Thursday, January 10, 2013

Intolerant Grace

Earlier this week, I wrote about being a people who aren't shaken by having a faith that shakes the world.  (See Unshakeable.)  Today, I want to talk a little more about what that looks like.

The answer is: intolerant grace.

It's easy to look at the ways this world is broken, the things that have had us shaking and turning away, the things that keep us on our toes when they should really be driving us to our knees and to conclude that the answer is to fall on the side of the righteous.  To stand and defend whichever side is obviously good, whichever side is innocent, whichever side is noble.

That's the easy answer, but it's not the real answer at all.  "Finding someone who would die for a godly person is rare.  Maybe someone would have the courage to die for a good person.  Christ died for us while we were still sinners." (Romans 5:7-8a)

You see, it's not enough.  It's possible to die for a good man - to stand with the innocent, stand up for the victims, stand against the perpetrator - but Christ goes beyond what is reasonably good.  Christ died for sinners, and He calls us to do the same.

We make a villain of a gunman who took his own madness out on a school full of innocent children.  We mourn with the families, pour out our love in memorials and teddy bears and promised prayers.  We cry out for gun control...or the lack thereof as your political leanings may be...and demand an answer.  This seems to us the right thing to do.  It is good, but it isn't grace.

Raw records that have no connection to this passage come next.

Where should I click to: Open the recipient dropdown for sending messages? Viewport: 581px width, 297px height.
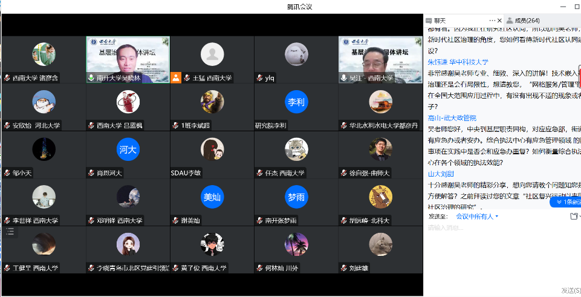(477, 216)
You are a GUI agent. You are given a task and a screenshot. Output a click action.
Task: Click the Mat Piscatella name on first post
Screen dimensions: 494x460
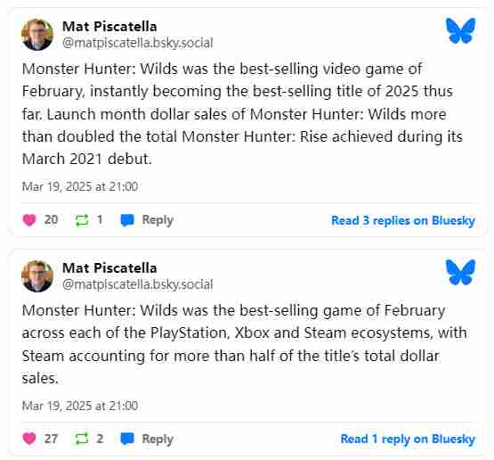point(109,27)
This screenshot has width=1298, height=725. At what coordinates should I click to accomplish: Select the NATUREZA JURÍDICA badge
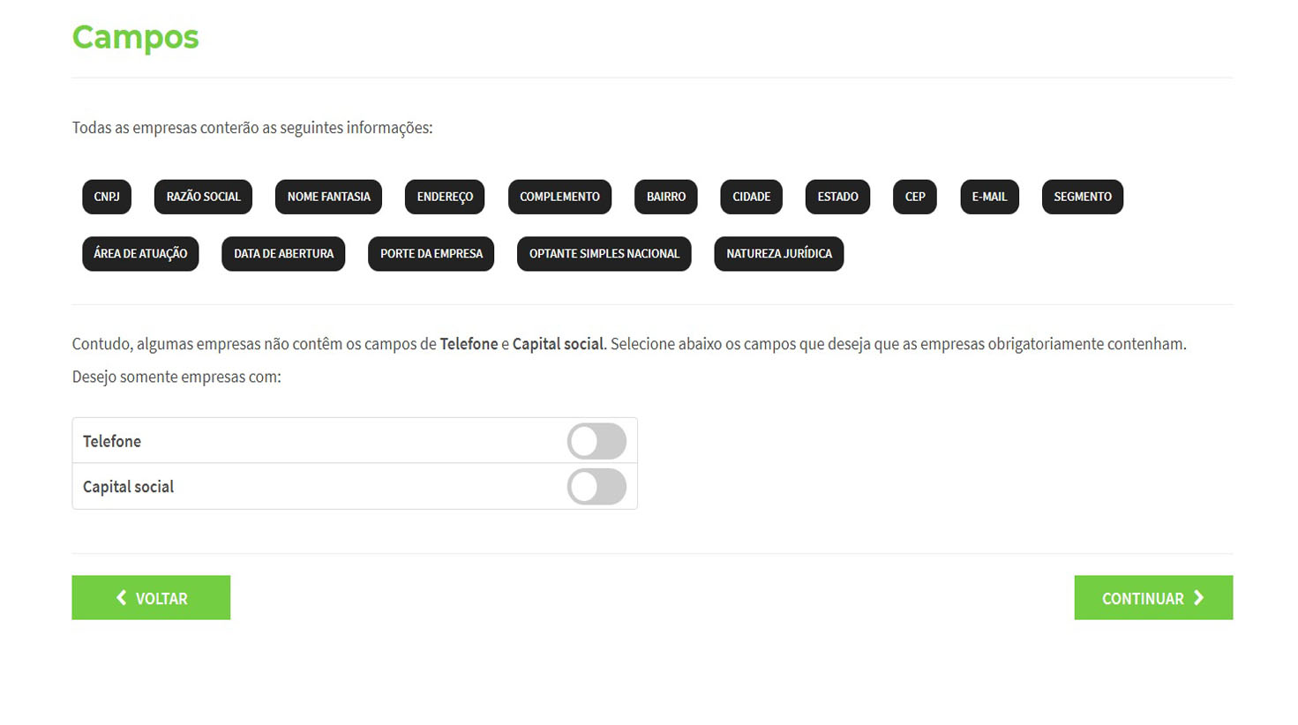pyautogui.click(x=779, y=254)
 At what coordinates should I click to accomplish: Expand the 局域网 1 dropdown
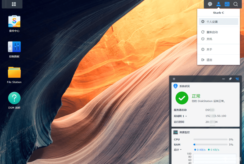pos(180,116)
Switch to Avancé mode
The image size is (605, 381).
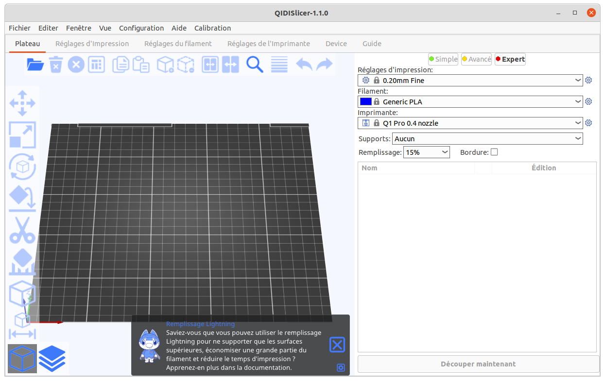(476, 59)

We judge in our hearts and minds the guilt of the accused and determine that it's right to stand against a guilty man.  We condemn, as the outcry of voices is condemning, and we buy into the sensationalism that justice is justice.  Is it?  It's something.  For sure, it isn't grace.

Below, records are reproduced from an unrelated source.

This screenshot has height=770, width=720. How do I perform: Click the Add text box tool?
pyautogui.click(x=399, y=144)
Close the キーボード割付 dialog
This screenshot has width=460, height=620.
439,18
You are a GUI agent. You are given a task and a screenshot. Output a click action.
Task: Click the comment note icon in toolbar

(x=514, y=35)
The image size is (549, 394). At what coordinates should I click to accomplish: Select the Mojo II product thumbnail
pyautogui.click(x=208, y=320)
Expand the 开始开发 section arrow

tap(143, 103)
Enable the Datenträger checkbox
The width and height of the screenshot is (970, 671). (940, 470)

Recently, I saw a minister friend post on Facebook in response to something he saw on bullying.  (Brother, I am not calling you out.  Ok, I am, but in love.)  He said these bullies ought to leave the other kid alone, that if they wanted to pick on somebody, they ought to pick on him.  (He's a reasonably big guy.)  Antagonizing the bully into greater bravado while standing in defense of the smaller innocent?  It's a noble response, but it isn't an answer.  It isn't grace.

If we are to be a people whose faith shakes the world, we have to be a people of intolerant grace.  Grace that refuses to settle for brokenness.  Anywhere.  In anyone.  In any way.

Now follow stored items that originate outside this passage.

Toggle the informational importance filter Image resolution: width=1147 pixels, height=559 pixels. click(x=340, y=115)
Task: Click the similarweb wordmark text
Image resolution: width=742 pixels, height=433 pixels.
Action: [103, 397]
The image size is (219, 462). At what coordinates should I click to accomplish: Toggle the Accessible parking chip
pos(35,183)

It's not the easy answer.  That's for sure.  It's not pretty.  It's really messy a lot of the time.  And it's not expected.  But if we are to be that people - that unshakeable, faith-founded people - who make this world tremble at the power of our God, then we have to embrace this intolerant grace.

We have to go beyond being people who would die for or side with a good man.  We have to be Christ to the sinners, too.

That means not scowling at our televisions when we see the gunman in the courtroom.  Instead, it means willingly putting ourselves in his story to respond to the measure of brokenness in him.  He is a broken man, too; you can see it in his eyes.  Do we write him off because he inflicted his brokenness on others?  We can't.  That would not be grace.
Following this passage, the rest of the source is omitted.